Page 1 of 1

Major Incident Problem Communication

Posted: Tue Apr 09, 2019 11:39 am
by Operations-Automated
Tool: Service Now
So new company, new problems.

Current Scenario:
MI has been raised and resolved, however instead of closing the incident there is a sub state of awaiting RFO/RCA. A Problem ticket is also raised.
This means that until the RCA has been completed the ticket will remain open regardless if all the children incidents have been resolved.
This way, once the MI RCA has been completed, a communication of RCA can filter through to the children.
This also catches any chasers (as the customer will email their INC) and no new tickets and admin is required.

For me this is not the ITIL way. INCs should be resolved (with the view to close) as soon as the customer is back to BAU. Leaving tickets open for an RCA will increase MTTR and other such metrics.

MI has been raised, resolved and will be closed pending a 3 day waiting period. A problem ticket has been raised to investigate the RCA.
Once the RCA in the PRB has been found this can then send the communication to the customer or a mechanism can be found to send the report.

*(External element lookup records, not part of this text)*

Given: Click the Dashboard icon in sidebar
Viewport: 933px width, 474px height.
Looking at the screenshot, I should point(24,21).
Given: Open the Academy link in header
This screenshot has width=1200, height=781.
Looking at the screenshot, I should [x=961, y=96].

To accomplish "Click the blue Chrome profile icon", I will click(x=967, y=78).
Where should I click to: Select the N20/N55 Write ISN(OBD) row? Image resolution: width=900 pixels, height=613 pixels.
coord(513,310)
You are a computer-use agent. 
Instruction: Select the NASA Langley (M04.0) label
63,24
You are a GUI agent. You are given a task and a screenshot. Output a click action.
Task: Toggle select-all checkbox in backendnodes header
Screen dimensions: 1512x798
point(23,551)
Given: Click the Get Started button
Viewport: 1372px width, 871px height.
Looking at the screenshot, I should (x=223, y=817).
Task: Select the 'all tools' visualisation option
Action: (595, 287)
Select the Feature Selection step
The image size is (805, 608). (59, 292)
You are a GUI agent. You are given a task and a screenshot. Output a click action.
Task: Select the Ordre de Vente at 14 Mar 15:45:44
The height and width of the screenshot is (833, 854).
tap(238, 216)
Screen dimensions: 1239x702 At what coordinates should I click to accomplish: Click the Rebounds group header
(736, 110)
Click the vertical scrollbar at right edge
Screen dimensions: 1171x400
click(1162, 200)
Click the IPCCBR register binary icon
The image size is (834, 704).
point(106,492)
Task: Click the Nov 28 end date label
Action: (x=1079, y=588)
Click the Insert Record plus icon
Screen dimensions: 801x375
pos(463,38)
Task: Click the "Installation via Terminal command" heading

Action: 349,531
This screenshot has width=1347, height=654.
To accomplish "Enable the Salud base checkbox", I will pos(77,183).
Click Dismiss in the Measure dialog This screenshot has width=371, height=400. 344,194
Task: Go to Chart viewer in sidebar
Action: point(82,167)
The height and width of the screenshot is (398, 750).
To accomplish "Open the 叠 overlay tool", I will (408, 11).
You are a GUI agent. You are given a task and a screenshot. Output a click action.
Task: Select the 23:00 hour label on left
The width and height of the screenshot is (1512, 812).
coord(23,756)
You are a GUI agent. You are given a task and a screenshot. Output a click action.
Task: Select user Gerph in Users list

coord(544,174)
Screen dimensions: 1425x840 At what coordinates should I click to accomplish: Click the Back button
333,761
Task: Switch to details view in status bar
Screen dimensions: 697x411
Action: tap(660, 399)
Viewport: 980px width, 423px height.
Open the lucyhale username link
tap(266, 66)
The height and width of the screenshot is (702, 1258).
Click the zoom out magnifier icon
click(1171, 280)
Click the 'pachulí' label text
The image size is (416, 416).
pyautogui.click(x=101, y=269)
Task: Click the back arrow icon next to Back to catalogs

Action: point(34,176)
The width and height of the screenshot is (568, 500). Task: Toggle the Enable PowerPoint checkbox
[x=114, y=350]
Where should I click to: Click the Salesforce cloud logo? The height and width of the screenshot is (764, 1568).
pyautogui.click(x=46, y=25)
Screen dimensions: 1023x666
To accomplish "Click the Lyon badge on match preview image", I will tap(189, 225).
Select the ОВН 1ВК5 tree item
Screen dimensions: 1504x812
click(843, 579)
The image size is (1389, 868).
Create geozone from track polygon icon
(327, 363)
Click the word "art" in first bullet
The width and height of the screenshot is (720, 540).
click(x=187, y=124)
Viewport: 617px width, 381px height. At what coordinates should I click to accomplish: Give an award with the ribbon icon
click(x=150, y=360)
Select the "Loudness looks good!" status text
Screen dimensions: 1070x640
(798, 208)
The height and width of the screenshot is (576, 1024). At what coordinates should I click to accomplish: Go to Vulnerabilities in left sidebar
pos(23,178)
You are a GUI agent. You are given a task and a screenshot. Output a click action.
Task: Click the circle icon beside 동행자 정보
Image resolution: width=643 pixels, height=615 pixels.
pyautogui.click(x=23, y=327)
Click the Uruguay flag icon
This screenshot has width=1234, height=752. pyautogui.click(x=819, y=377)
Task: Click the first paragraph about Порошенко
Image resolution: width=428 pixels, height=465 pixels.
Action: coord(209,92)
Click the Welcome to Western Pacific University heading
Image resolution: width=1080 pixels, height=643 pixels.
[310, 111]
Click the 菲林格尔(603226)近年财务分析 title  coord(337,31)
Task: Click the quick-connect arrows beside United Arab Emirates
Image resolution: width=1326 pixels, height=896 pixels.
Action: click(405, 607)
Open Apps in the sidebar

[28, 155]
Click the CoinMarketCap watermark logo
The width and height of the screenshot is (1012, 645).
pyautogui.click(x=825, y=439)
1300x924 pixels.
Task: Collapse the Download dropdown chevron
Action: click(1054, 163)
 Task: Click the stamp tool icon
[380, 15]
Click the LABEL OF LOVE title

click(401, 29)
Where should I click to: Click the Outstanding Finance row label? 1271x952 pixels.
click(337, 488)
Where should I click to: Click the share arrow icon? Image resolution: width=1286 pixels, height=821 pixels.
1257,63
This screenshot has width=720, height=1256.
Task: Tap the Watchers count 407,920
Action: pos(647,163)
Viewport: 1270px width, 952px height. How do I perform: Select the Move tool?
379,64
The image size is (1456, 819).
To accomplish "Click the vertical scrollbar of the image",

The biggest arguments I am getting with this proposal is that this will create admin as customers will email in creating new tickets and that currently we con't have a mechanism outside of an MI (on INC) to communicate to a whole user set.

My questions are:
If this was a Major Service Outage (or a multi tenanted issue) of lets say 500 customers, how would you catch the chasers coming into the Service Desk without creating a huge admin headache of requests?

What do you think the best mechanism within Service Now to communicate a RCA/RFO report to customers in regards to the MI?

Re: Major Incident Problem Communication

Posted: Fri Apr 12, 2019 7:28 am
by tedderpd
I'm not a S-N expert, but from a process perspective, I would agree that the incident record should not remain open, with a status of "pending RCA". When the consumer/customer is returned to a state of acceptable service, the incident is resolved. To record the need to do a RCA, a problem record should be opened, with any associated "child" incidents attached to that problem record.

To catch the "stragglers", one approach could be to record a known error record containing the circumstances of the incident, the resolution that was taken, and the identifier of the problem record. The new "straggler" incident record would then be attached to the problem record.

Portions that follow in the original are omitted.